Associated Press photos
Game 161: Yankees at Red Sox • 09.27.14
RHP Masahiro Tanaka (13-4, 2.47)
Tanaka vs. Red Sox
RED SOX (70-90)
Mookie Betts 2B
Xander Bogaerts SS
Daniel Nava RF
Yoenis Cespedes DH
Allen Craig 1B
Garin Cecchini 3B
Rusney Castillo CF
Bryce Brentz LF
Christian Vazquez C
RHP Joe Kelly (3-2, 4.00)
Kelly vs. Yankees
TIME/TV: 1:05 p.m., FOX
WEATHER: Absolutely beautiful day here in Boston. Couldn’t be much nicer.
UMPIRES: HP Vic Carapazza, 1B Larry Vanover, 2B Angel Hernandez, 3B Paul Nauert
UPDATE, 2:01 p.m.: Tanaka out of the game having not lasted through the second inning. He was knocked around quite a bit here today. The Yankees are primarily concerned with his health — results don’t matter much — but this wasn’t nearly as good as his previous outing. Preston Claiborne in from the bullpen with the Red Sox already leading 5-0 on seven hits. Tanaka got just five outs. He threw 50 pitches, 25 strikes. Could have gone up to 80, but he was clearly laboring.
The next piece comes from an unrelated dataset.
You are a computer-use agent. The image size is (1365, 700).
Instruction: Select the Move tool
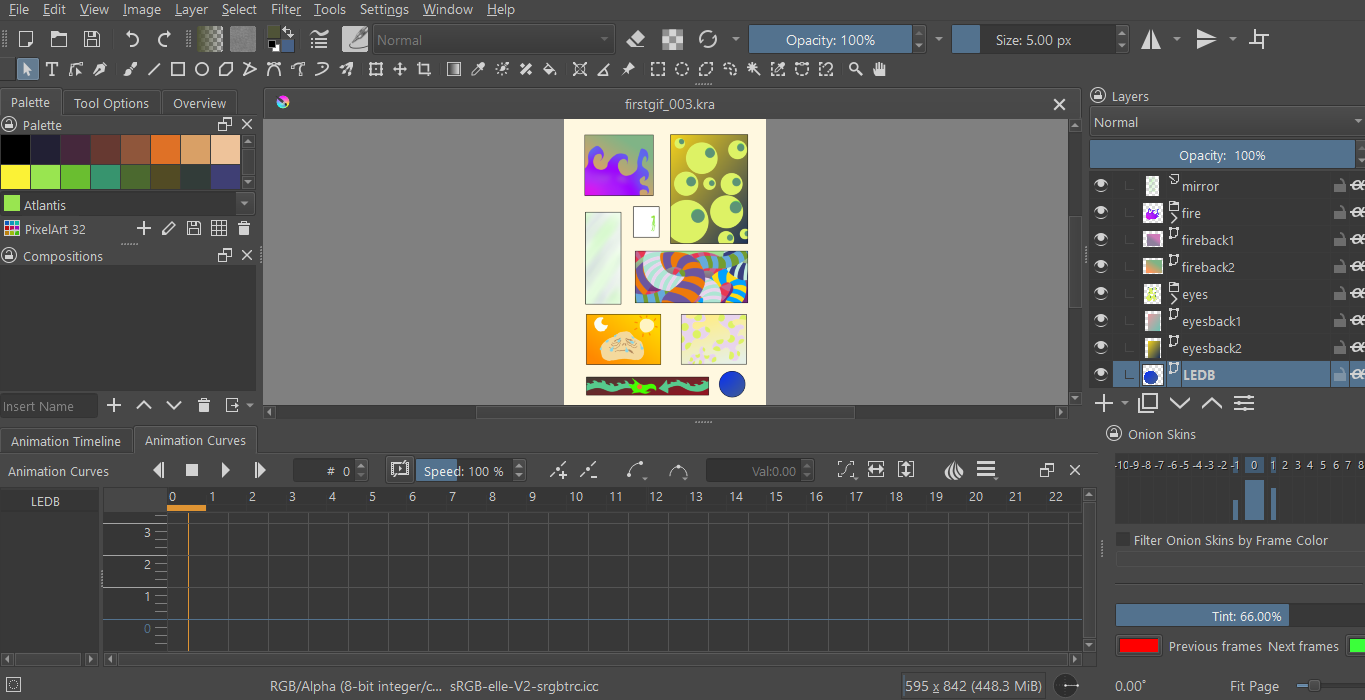click(399, 69)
UPDATE, 2:04 p.m.: And now an error on the new guy. Perez lets what should have been the final out bounce off his glove. It’s now 7-0.
UPDATE, 2:15 p.m.: Claiborne finally gets out of the second inning, but the damage is most certainly done. It’s a 9-0 Red Sox lead heading into the third.
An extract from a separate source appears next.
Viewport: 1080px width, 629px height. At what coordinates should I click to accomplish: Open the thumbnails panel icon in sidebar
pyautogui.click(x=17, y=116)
UPDATE, 2:22 p.m.: Jeter chops a ball up the middle for an infield single. Big ovation here at Fenway.
UPDATE, 2:50 p.m.: Looks like Jeter is finished after two at-bats. Francisco Cervelli on deck to hit for the captain.
Joe Girardi said he’s put this weekend entirely in Derek Jeter’s hands.
He’s told Jeter he can play any position, bat anywhere in the order. He’s offered to let Jeter manage this game or any other. It’s entirely up to the Captain to play when and where he wants to this weekend.
And today, he simply doesn’t want to play.
“I think he’s going to take a day off,” Girardi said. “I talked to him today and said, what do you want to do? He said, he’d like to have a day. It’s always difficult at this point because everyone wants to see him, and I understand that, but he’s been through a lot. The team’s been through a lot. We’ve played 18 games in the past 17 days. We got in here late last night, and I think he’s going to take a day.”
To be honest, I left last night’s game feeling pretty confident Jeter wouldn’t play tonight. I still think he’ll play Saturday and Sunday, and Jeter was clearly drained after last night. I can’t imagine trying to get up for this game after what he went through last night.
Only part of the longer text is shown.